We also have assumed that at the time of execution, authentication, issuance and delivery of the Senior Notes, the Indenture will be the valid and legally binding obligation of the Trustee.
     We have assumed further that (i) at the time of execution, authentication issuance and delivery of the Senior Notes and the Guarantees, the Indenture will have been duly executed and delivered by the Issuer and the Company and duly authorized, executed and delivered by the Guarantors (other than the Company) and (ii) the execution, delivery and performance of the Indenture, the Senior Notes and the Guarantees, as applicable, by each of the Guarantors not incorporated or organized in the State of Delaware or New York, as the case may be, will not violate the law of its state of incorporation or organization or any other applicable law (except that we make no such assumption with respect to the law of the State of New York and the federal law of the United States).
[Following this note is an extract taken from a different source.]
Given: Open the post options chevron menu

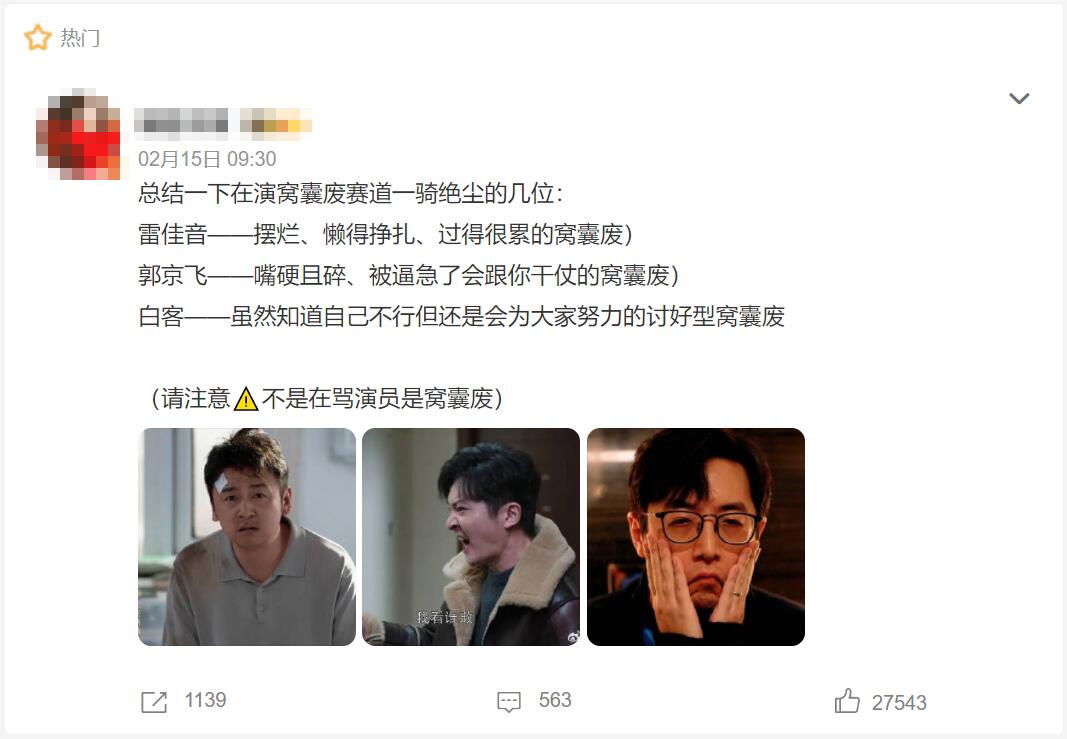Looking at the screenshot, I should click(x=1019, y=99).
     Based upon the foregoing, and subject to the qualifications, assumptions and limitations stated herein, we are of the opinion that:
     1. Assuming the due execution, authentication, issuance and delivery of the Senior Notes in accordance with the Indenture, and upon payment of the consideration therefor provided for in the Underwriting Agreement, the Senior Notes will constitute valid and legally binding obligations of the Issuer enforceable against the Issuer in accordance with their terms.
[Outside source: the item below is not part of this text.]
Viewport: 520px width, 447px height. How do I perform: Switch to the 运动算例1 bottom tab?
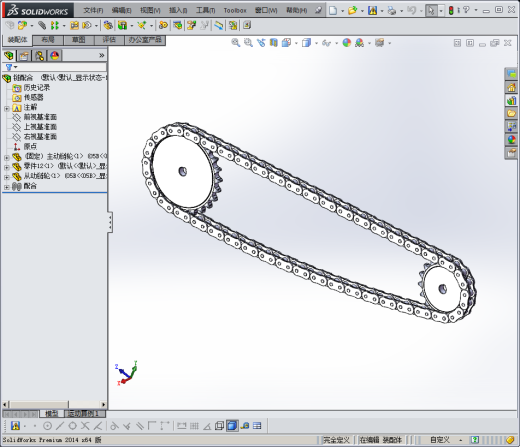tap(83, 414)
     2. Assuming the due authorization, execution and delivery of the Guarantees by the Guarantors in accordance with the Indenture, the Guarantees will constitute valid and legally binding obligations of the Guarantors, enforceable against the Guarantors in accordance with their terms.
     Our opinions set forth above are subject to (i) the effects of bankruptcy, insolvency, fraudulent conveyance, reorganization, moratorium and other similar laws relating to or affecting creditors’ rights generally, (ii) general equitable principles (whether considered in a proceeding in equity or at law), and (iii) an implied covenant of good faith and fair dealing.
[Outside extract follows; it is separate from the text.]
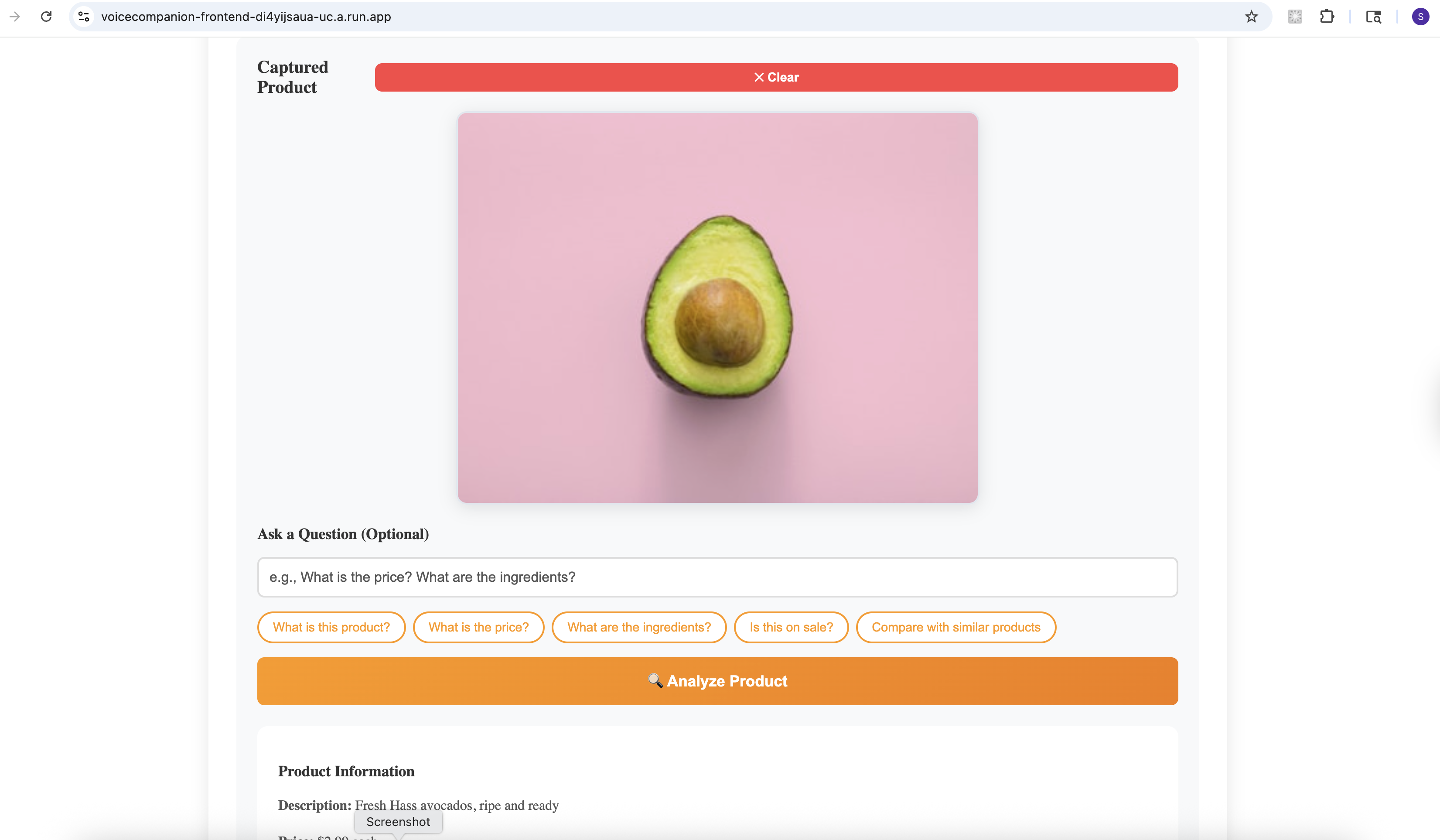Choose the 'What is this product?' chip
Viewport: 1440px width, 840px height.
pos(331,627)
     We do not express any opinion herein concerning any law other than the law of the State of New York, the federal law of the United States, the Delaware General Corporation Law, the

 


 

Delaware Limited Liability Company Act and the Delaware Revised Uniform Limited Partnership Act (including the statutory provisions, all applicable provisions of the Delaware Constitution and reported judicial decisions interpreting the foregoing).
     We hereby consent to the filing of this opinion letter as Exhibit 5.1 to the Registration Statement and to the use of our name under the caption “Legal Matters” in the Prospectus included in the Registration Statement.